A problem about DataLoader

In my program, I read images from a folder (with 68 images), and I add the noise it. I trans them into DataLoader for NN. I found if I set batch_size=1, all is OK, while if batch_size=2, there are errors. I don’t know how to deal with it. Could someone help me?

import os
import torch
import pandas as pd
from skimage import io, transform, util
import numpy as np
import matplotlib.pyplot as plt
from torch.utils.data import Dataset, DataLoader
from torchvision import transforms, utils

class imDataset(Dataset):
    """ my images dataset."""
    def __init__(self, csv_file, sigma=0.01, transform=None):
        """
        Args:
            csv_file (string): Path to the csv file with annotations.
            sigma: the noise variation
            transform (callable, optional): Optional transform to be applied on a sample.
        """
        self.imfnames = pd.read_csv(csv_file)
        self.transform = transform
        self.sigma = sigma

    def __len__(self):
        return len(self.imfnames)

    def __getitem__(self, idx):
        img_name = self.imfnames.ix[idx, 0]
        origin_img = io.imread(img_name).astype(np.float32)/255.0
        if self.transform:
            origin_img = self.transform(origin_img)
        noise_img = util.random_noise(origin_img, clip=True, var=self.sigma)

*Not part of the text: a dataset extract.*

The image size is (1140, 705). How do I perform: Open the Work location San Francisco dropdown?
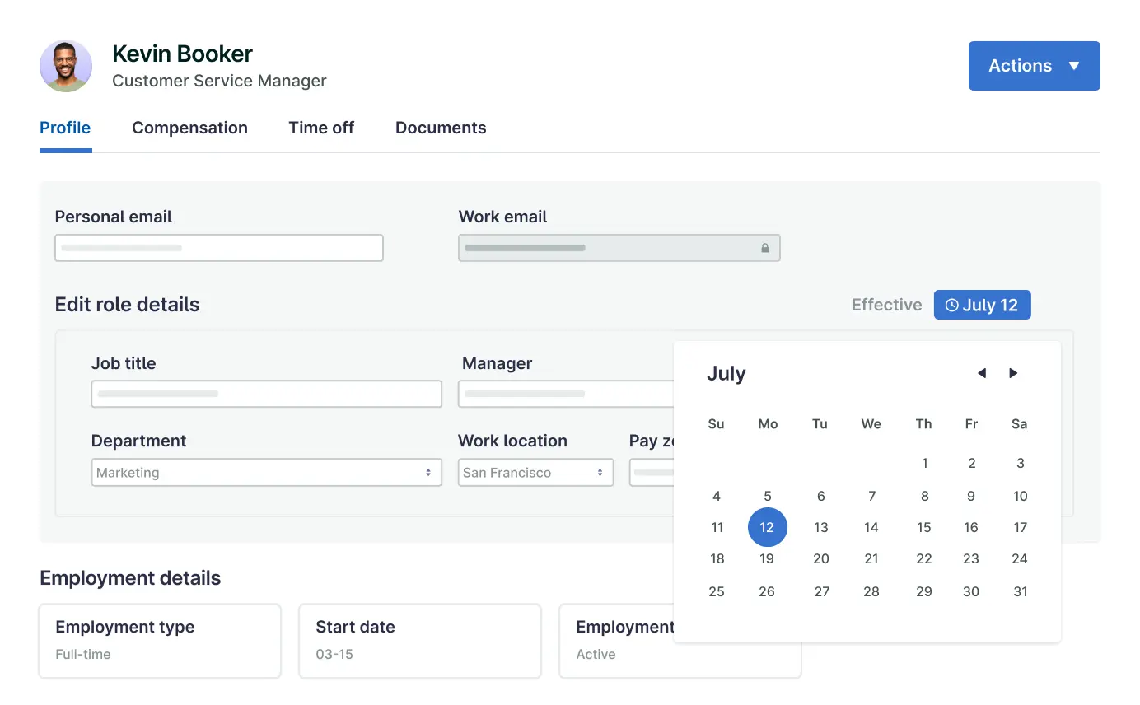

        origin_img = torch.unsqueeze(torch.from_numpy(origin_img), 0)
        noise_img = torch.unsqueeze(torch.from_numpy(noise_img),0)

        return origin_img, noise_img


denoise_dataset = imDataset(csv_file='./ori.csv', sigma = 0.03)

#
trainloader = DataLoader(denoise_dataset, batch_size=1, shuffle=True)

# # # Helper function to show a batch
for epoch in range(3):
    print('outer')
    i = 1
    for oo, dde in trainloader:
        print("in, this is", i)
        i = i+1

The errors are:

outer
in, this is 1
in, this is 2
Traceback (most recent call last):
  File "/home/matliu/PycharmProjects/pytortest/temp1.py", line 90, in <module>
    for oo, dde in trainloader:
  File "/home/matliu/anaconda3/lib/python3.6/site-packages/torch/utils/data/dataloader.py", line 190, in __next__
    batch = self.collate_fn([self.dataset[i] for i in indices])
  File "/home/matliu/anaconda3/lib/python3.6/site-packages/torch/utils/data/dataloader.py", line 110, in default_collate
    return [default_collate(samples) for samples in transposed]
  File "/home/matliu/anaconda3/lib/python3.6/site-packages/torch/utils/data/dataloader.py", line 110, in <listcomp>
    return [default_collate(samples) for samples in transposed]
  File "/home/matliu/anaconda3/lib/python3.6/site-packages/torch/utils/data/dataloader.py", line 92, in default_collate
    return torch.stack(batch, 0, out=out)
  File "/home/matliu/anaconda3/lib/python3.6/site-packages/torch/functional.py", line 58, in stack
    return torch.cat(inputs, dim)
RuntimeError: inconsistent tensor sizes at /b/wheel/pytorch-src/torch/lib/TH/generic/THTensorMath.c:2559

I knew if the sizes of images is the same, all it ok. otherwise not.

1 Like

It’s something related to batching. Most probably because all images are not of the same size.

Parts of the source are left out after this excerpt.